» ASSIGNED TASK: After finding the line with "Activate the microphone for voice input" in the entries below, retype exactly each line from there through the line with "the chart type", including that final line.

--- SUPPLIED RECORDS Enclosed Below ---

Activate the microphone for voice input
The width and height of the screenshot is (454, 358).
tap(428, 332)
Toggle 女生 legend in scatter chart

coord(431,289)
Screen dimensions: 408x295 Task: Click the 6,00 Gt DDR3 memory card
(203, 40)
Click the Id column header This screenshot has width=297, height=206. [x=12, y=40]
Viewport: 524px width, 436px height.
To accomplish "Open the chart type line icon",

--- End of Enclosed SUPPLIED RECORDS ---
--- SUPPLIED RECORDS Enclosed Below ---

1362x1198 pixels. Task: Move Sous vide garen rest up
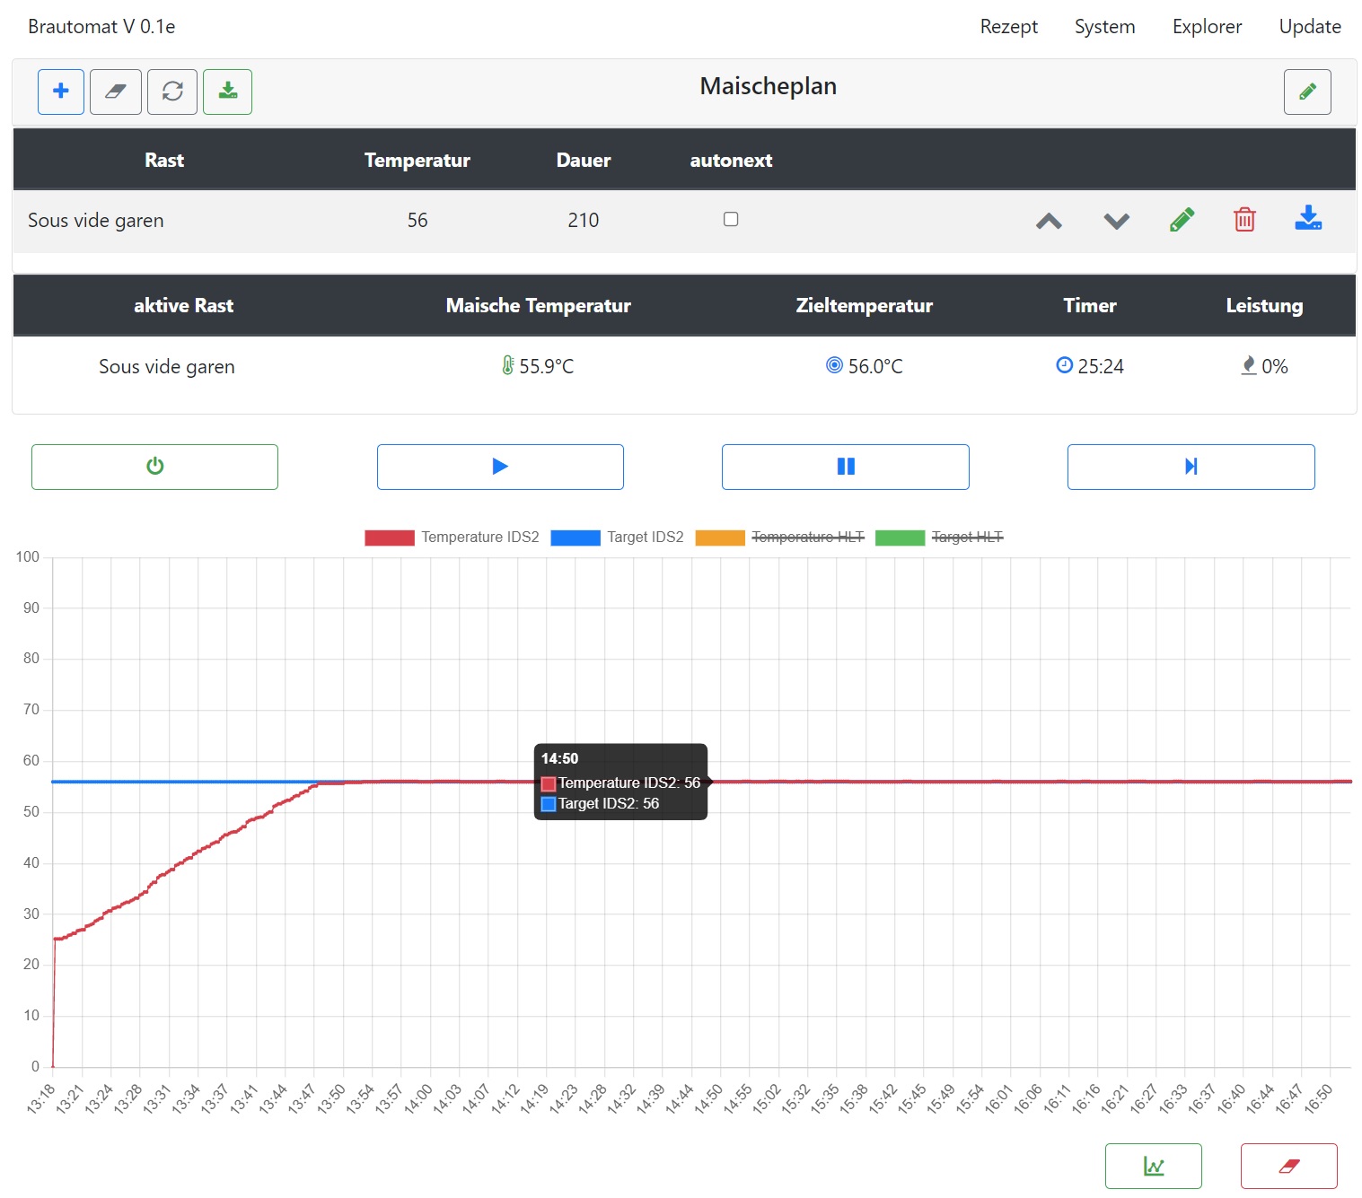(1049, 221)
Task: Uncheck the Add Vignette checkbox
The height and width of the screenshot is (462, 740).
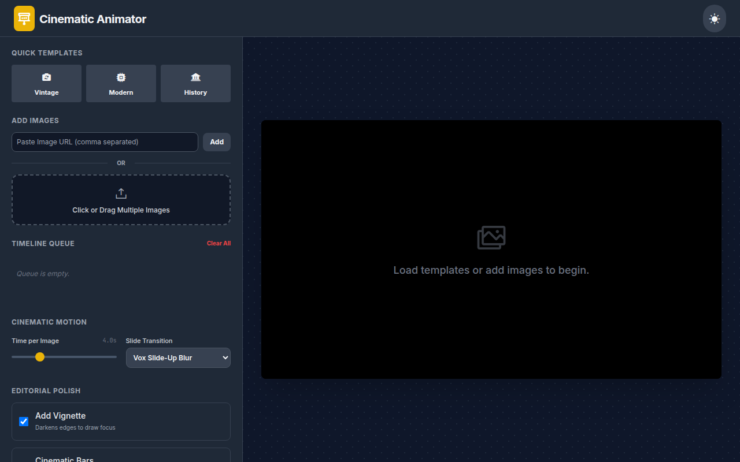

--- End of Enclosed SUPPLIED RECORDS ---

» TASK SOLUTION:
Activate the microphone for voice input
The width and height of the screenshot is (454, 358).
tap(428, 332)
Toggle 女生 legend in scatter chart

coord(431,289)
Screen dimensions: 408x295 Task: Click the 6,00 Gt DDR3 memory card
(203, 40)
Click the Id column header This screenshot has width=297, height=206. [x=12, y=40]
Viewport: 524px width, 436px height.
To accomplish "Open the chart type line icon",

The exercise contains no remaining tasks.